Provided records section start
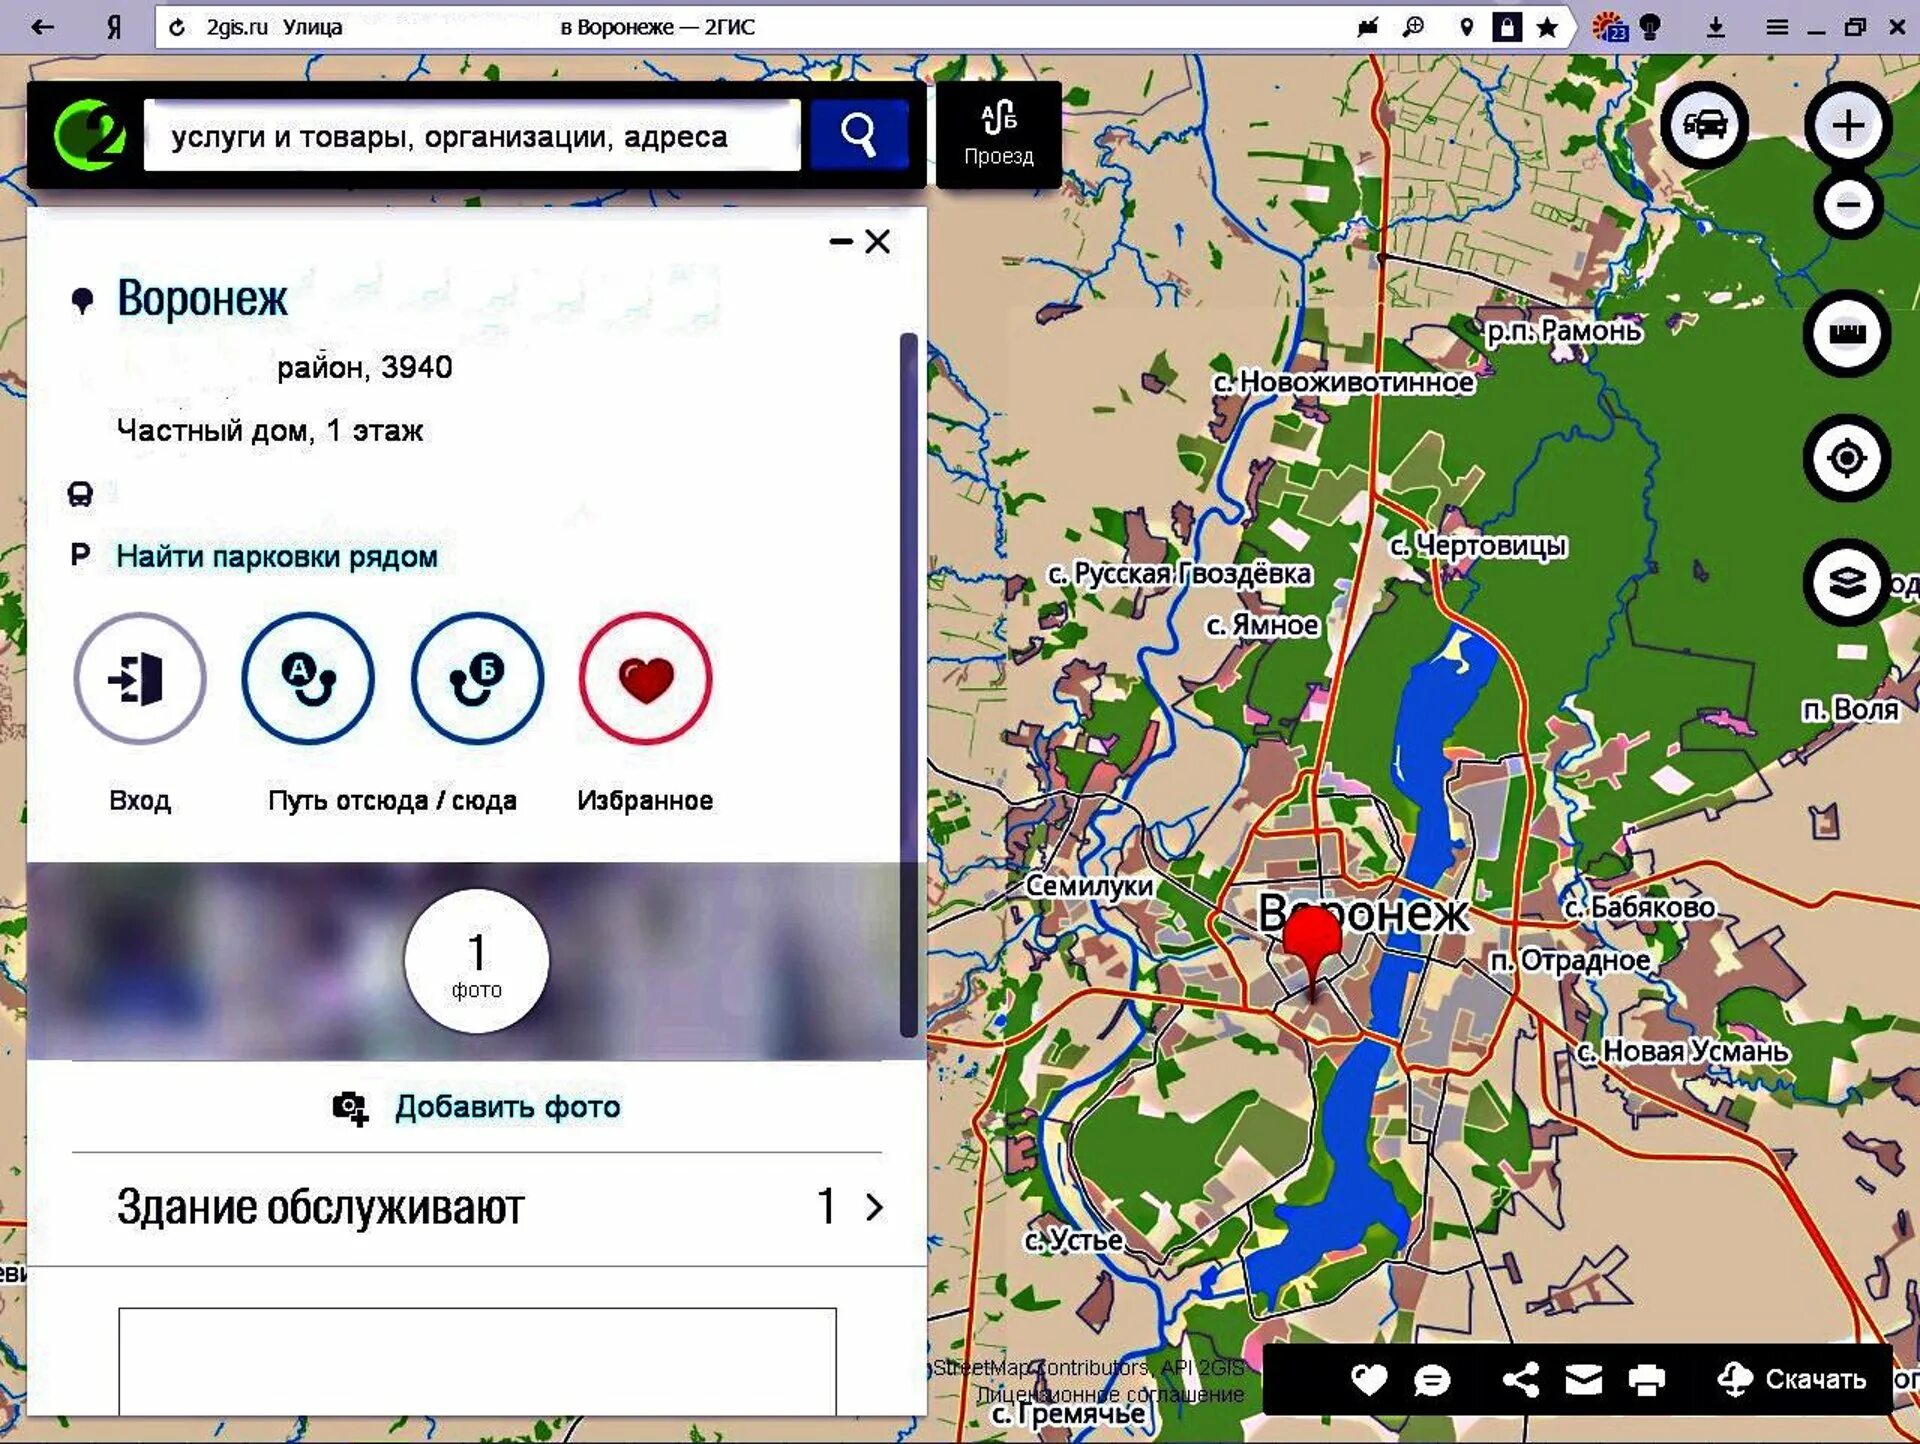Screen dimensions: 1920x1444
Task: Click the search field for addresses
Action: (x=471, y=136)
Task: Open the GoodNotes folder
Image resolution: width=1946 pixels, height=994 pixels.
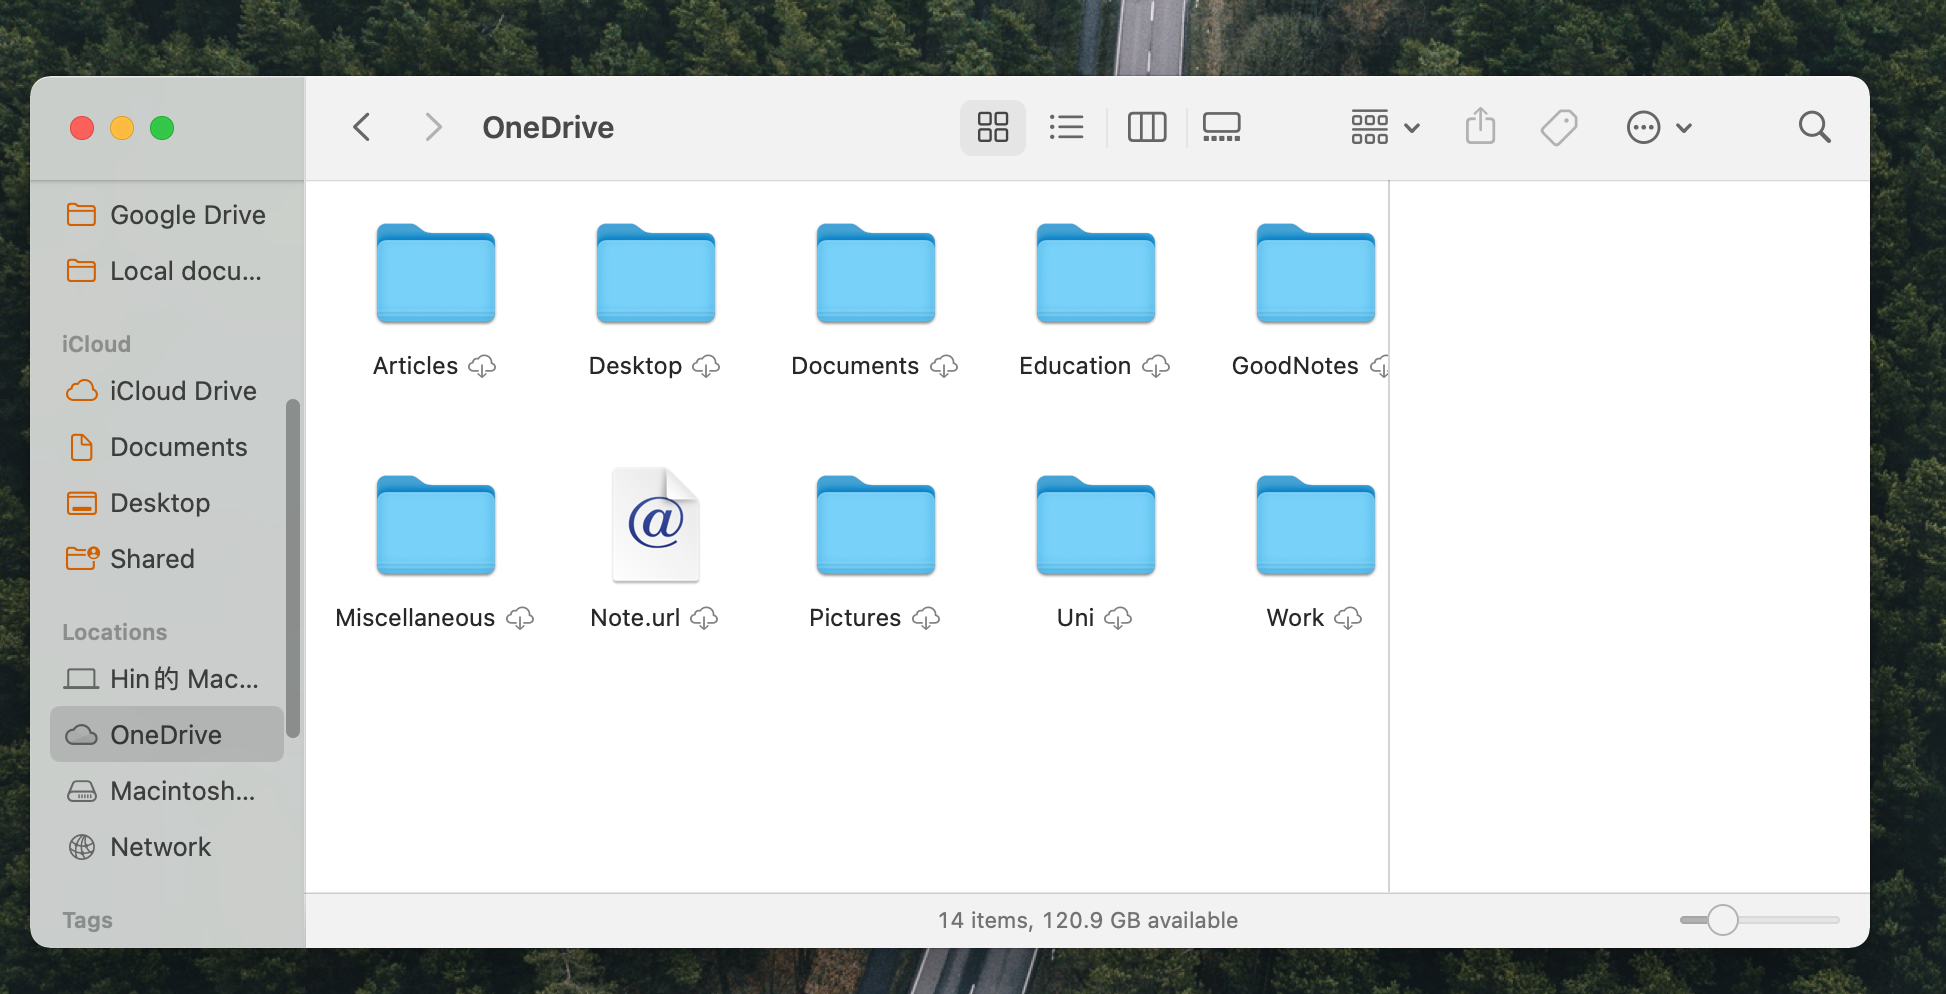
Provided records section end
Problem — Leaving every picture out, please copy exactly the lines from the one holding "Task: Open the GoodNotes folder" through the last line of the listing, both ends included.

Result below —
Task: Open the GoodNotes folder
Image resolution: width=1946 pixels, height=994 pixels.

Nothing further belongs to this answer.